- **EXCERPT**:
For the three built-in config tags there are convenience predicates, is_secret, is_env_var, and is_include (the last covers all five !include* variants), so a tool can react without string-matching:

import os
import tempfile
import yamlrocks
workdir = tempfile.mkdtemp()
with open(os.path.join(workdir, "secrets.yaml"), "w") as f:
f.write("api_key: s3cr3t\n")
with open(os.path.join(workdir, "configuration.yaml"), "w") as f:
f.write("api_key: !secret api_key\ntitle: My App\n")
opt = yamlrocks.OPT_ANNOTATED | yamlrocks.OPT_SECRETS | yamlrocks.OPT_INCLUDES
data = yamlrocks.load(os.path.join(workdir, "configuration.yaml"), option=opt)
data["api_key"].is_secret # True (from `api_key: !secret api_key`)
data["api_key"].__source_tag__ # '!secret'
data["api_key"].__source_target__ # 'api_key' (the directive's argument)
data["title"].__source_tag__ # None (a plain inline value)

__source_target__ carries the directive’s argument: the secret name for !secret, the path for !include, the variable spec for !env_var (or None when there is no directive). Together with __source_tag__ it reconstructs the original directive, e.g. f"{n.__source_tag__} {n.__source_target__}" gives back "!secret api_key", which is what a tool needs to redact a value and re-emit the reference rather than the resolved secret.

- **RECORDS**:
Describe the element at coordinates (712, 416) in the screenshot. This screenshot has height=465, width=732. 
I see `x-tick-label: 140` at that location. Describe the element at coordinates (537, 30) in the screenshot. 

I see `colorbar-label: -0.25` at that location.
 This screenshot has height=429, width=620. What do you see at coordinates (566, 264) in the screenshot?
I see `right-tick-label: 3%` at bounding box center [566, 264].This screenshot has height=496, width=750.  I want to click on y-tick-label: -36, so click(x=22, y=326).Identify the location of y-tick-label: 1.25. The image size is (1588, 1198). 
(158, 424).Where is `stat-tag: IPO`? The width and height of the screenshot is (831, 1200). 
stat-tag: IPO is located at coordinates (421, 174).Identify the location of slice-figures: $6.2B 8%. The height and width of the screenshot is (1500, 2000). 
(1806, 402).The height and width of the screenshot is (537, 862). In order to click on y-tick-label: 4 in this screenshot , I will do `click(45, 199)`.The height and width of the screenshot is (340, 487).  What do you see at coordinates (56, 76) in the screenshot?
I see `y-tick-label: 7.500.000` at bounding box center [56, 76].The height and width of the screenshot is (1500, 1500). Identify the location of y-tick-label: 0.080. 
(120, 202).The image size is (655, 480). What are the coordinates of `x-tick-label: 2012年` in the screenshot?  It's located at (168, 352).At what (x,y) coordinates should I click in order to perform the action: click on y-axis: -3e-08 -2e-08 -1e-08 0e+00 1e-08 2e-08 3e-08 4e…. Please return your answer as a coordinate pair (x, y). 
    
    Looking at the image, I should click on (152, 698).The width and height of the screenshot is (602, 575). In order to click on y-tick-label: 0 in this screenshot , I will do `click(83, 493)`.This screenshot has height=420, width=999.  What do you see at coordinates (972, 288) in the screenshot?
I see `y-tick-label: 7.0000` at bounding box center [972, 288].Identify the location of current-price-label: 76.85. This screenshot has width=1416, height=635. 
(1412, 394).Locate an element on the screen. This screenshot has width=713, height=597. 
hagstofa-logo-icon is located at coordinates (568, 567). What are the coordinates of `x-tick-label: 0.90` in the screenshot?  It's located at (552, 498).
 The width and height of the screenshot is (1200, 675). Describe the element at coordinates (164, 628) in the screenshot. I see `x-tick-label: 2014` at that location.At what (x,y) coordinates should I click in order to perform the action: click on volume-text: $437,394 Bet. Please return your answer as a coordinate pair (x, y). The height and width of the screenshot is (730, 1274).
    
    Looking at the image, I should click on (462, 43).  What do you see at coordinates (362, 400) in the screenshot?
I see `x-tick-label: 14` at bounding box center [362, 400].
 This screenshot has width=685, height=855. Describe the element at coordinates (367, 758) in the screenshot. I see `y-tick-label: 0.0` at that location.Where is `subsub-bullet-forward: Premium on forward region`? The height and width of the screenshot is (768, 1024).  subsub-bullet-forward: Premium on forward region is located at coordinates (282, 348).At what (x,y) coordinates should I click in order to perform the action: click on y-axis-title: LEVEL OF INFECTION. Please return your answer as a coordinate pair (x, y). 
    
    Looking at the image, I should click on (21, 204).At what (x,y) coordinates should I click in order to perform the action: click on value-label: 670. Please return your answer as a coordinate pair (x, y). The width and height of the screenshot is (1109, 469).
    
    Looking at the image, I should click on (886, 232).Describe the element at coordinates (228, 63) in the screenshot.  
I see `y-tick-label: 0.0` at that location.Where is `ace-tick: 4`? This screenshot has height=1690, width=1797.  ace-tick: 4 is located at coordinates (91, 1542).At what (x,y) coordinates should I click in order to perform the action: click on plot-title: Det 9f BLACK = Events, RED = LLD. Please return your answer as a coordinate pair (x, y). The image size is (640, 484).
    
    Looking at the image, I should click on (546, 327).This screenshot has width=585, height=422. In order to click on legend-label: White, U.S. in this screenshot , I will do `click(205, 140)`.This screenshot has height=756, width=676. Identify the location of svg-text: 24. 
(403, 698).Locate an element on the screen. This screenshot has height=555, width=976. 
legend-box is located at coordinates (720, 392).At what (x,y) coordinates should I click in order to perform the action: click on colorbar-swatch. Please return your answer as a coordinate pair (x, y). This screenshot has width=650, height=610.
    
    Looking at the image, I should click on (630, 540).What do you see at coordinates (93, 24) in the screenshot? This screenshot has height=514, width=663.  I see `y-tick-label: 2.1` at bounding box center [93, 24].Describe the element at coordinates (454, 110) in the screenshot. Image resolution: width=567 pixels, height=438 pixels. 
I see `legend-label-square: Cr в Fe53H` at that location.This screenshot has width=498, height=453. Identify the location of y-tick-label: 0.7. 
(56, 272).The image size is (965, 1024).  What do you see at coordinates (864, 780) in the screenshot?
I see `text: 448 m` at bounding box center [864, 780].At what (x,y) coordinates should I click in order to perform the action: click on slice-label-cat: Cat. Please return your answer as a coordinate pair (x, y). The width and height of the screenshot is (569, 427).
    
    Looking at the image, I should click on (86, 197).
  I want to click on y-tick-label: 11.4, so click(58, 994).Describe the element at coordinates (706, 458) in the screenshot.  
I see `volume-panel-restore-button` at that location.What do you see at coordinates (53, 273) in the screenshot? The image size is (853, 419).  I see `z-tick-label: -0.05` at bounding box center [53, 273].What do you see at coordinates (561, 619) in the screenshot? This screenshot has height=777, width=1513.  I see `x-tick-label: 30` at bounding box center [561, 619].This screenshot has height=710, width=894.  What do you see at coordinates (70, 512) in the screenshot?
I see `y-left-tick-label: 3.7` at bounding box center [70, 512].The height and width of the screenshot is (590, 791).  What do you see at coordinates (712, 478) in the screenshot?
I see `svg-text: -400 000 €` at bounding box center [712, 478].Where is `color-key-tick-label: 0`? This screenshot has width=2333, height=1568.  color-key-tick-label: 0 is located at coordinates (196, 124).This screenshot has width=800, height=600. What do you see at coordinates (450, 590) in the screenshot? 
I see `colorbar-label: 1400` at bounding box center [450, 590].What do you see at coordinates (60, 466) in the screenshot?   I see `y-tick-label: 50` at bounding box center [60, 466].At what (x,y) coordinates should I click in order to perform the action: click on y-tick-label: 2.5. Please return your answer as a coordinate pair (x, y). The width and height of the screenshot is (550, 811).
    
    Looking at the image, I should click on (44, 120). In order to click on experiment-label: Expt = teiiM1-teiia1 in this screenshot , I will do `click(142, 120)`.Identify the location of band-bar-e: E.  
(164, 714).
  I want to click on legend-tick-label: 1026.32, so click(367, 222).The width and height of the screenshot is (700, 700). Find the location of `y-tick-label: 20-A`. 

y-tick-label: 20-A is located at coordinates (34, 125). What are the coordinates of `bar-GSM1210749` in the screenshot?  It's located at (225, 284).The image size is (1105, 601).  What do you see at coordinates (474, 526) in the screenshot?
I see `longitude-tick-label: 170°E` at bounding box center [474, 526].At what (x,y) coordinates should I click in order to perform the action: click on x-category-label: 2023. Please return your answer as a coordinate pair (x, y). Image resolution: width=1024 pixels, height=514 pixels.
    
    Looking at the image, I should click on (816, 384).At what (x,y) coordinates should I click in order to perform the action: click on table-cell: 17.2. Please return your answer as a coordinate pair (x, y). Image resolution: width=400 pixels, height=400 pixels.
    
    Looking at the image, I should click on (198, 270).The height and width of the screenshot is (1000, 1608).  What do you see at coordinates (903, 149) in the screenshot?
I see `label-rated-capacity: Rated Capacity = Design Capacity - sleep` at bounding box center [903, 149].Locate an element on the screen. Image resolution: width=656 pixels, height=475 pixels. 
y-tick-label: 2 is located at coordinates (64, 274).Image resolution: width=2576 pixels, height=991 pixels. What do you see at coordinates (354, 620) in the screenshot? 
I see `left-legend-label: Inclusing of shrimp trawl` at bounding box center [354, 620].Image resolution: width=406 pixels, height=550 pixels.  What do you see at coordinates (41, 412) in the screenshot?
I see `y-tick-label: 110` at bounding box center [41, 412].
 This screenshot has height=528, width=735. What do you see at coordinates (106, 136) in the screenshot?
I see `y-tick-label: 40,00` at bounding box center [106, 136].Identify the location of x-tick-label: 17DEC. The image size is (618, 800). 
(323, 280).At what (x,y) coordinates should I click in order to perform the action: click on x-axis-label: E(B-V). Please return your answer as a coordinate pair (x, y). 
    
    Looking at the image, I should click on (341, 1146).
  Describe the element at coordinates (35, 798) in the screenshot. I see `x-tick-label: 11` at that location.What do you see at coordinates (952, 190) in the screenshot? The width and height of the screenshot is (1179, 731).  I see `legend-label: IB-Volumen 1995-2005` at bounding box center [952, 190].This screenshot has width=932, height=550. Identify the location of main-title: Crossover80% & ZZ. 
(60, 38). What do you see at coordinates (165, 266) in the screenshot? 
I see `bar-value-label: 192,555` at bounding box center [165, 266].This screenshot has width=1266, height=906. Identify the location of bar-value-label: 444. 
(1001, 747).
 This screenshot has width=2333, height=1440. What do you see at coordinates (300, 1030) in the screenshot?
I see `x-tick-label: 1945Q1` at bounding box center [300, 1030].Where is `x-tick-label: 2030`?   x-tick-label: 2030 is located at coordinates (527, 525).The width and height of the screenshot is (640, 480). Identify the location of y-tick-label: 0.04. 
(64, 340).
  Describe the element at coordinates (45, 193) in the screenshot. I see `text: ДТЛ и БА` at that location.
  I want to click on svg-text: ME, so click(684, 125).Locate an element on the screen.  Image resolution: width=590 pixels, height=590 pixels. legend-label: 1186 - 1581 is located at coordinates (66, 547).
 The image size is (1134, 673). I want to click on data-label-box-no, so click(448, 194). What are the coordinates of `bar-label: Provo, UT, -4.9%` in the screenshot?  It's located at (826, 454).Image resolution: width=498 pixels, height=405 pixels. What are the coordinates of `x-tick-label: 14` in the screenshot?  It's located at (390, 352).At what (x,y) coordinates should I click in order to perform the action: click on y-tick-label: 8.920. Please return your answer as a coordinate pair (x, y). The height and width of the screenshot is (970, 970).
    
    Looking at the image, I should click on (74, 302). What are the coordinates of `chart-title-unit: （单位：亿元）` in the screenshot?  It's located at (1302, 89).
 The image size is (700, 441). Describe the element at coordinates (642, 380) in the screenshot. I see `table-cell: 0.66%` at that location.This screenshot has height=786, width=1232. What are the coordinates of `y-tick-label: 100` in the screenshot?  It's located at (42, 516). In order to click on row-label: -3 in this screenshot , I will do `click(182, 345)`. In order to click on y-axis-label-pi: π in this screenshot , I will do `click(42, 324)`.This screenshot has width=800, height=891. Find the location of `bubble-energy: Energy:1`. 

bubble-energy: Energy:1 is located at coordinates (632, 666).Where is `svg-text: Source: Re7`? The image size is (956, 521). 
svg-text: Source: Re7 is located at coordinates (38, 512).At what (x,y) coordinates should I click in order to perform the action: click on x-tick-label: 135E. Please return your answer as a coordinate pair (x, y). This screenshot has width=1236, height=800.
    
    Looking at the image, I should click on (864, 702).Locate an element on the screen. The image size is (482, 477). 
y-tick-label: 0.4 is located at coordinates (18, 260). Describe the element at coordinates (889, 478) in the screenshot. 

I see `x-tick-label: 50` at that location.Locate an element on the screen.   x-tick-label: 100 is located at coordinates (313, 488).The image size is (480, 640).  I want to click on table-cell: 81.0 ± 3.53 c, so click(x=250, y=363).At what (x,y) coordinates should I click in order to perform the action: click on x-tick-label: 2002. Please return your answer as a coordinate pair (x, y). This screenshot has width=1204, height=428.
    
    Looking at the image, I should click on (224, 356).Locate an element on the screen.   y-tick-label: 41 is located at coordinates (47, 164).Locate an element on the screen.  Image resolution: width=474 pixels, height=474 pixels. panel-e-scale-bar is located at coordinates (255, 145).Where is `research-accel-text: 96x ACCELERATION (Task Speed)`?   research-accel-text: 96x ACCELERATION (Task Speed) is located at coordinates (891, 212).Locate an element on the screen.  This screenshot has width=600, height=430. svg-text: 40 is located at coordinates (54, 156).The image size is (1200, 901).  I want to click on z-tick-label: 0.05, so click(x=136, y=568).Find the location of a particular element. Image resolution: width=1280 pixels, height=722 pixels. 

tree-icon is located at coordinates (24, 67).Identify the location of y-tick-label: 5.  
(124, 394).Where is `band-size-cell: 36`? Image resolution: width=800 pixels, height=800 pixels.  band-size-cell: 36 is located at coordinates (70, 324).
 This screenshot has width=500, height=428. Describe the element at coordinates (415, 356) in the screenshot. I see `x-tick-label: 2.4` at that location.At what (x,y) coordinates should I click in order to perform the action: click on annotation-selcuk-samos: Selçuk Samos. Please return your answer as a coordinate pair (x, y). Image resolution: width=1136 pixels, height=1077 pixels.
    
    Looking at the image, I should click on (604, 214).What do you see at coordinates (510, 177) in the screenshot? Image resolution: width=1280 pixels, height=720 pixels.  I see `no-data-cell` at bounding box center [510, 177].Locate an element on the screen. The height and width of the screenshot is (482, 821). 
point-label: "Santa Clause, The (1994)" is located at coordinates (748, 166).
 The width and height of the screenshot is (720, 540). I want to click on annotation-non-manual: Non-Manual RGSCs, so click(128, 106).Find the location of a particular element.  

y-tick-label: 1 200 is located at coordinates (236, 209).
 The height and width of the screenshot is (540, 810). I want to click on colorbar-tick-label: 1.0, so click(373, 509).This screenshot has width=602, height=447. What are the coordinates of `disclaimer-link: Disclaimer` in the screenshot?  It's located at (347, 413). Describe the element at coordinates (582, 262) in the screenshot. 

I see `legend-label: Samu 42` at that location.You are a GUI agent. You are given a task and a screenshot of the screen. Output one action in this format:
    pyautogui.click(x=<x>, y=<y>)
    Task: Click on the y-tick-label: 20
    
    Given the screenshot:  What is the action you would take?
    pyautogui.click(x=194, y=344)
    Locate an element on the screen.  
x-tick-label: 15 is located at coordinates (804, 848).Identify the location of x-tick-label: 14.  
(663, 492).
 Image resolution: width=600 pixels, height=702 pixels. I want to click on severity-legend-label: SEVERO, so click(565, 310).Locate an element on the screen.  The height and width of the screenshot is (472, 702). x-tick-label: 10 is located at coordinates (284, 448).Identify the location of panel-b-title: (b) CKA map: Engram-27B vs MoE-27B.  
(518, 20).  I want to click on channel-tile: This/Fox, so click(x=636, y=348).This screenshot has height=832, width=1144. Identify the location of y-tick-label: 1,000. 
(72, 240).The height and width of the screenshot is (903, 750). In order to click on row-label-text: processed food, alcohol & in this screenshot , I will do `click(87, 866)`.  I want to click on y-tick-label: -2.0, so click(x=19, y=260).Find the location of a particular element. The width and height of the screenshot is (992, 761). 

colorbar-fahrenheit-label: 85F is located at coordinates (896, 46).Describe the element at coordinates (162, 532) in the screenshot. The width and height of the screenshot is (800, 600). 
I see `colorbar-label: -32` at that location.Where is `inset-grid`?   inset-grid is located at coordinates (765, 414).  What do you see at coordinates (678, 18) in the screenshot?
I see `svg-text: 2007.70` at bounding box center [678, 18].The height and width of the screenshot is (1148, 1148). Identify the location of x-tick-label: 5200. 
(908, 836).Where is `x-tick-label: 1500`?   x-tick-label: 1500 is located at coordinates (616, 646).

- **WORK TO COMPLETE**:
a) List the convenience predicates that the excerpt on yamlrocks config tags names for the built-in config tags.
b) Continue the excerpt on yamlrocks config tags, starting right after its final sentence.

- **ANSWERS FOR THE EXERCISE**:
a) is_secret, is_env_var, is_include

b)
This is what lets a viewer or linter working on the parsed tree redact secret-derived values, or flag where an env var or include fed a value, without a separate bookkeeping pass. The same attribute and predicates are on the round-trip YAMLRocksNode.

Sequence elements are annotated individually, so you can locate any item:

import yamlrocks
data = yamlrocks.loads(b"items:\n - a\n - b\n", option=yamlrocks.OPT_ANNOTATED)
type(data["items"]).__name__ # 'YAMLRocksAnnotatedList'
data["items"].__line__ # 2
data["items"][0].__line__ # 2
data["items"][1].__line__ # 3

__file__ is None for input parsed from a string or bytes, since there is no file behind it. It becomes meaningful when a value is pulled in from another file through an !include directive: each annotated node then reports the file it physically came from, which is exactly what you need to send a user to the right place in a split configuration.

The example below is self-contained: it writes a small two-file configuration to a temporary directory, then reads back the file each node belongs to.

import os
import tempfile
import yamlrocks
config = tempfile.mkdtemp()
with open(os.path.join(config, "configuration.yaml"), "wb") as handle:
handle.write(b"automation: !include automations.yaml\n")
with open(os.path.join(config, "automations.yaml"), "wb") as handle:
handle.write(b"- alias: night\n trigger: time\n")
data = yamlrocks.load(
os.path.join(config, "configuration.yaml"),
option=yamlrocks.OPT_ANNOTATED | yamlrocks.OPT_INCLUDES,
)
# The included list and its items report the file they came from.
assert data["automation"].__file__.endswith("automations.yaml")
assert data["automation"][0].__file__.endswith("automations.yaml")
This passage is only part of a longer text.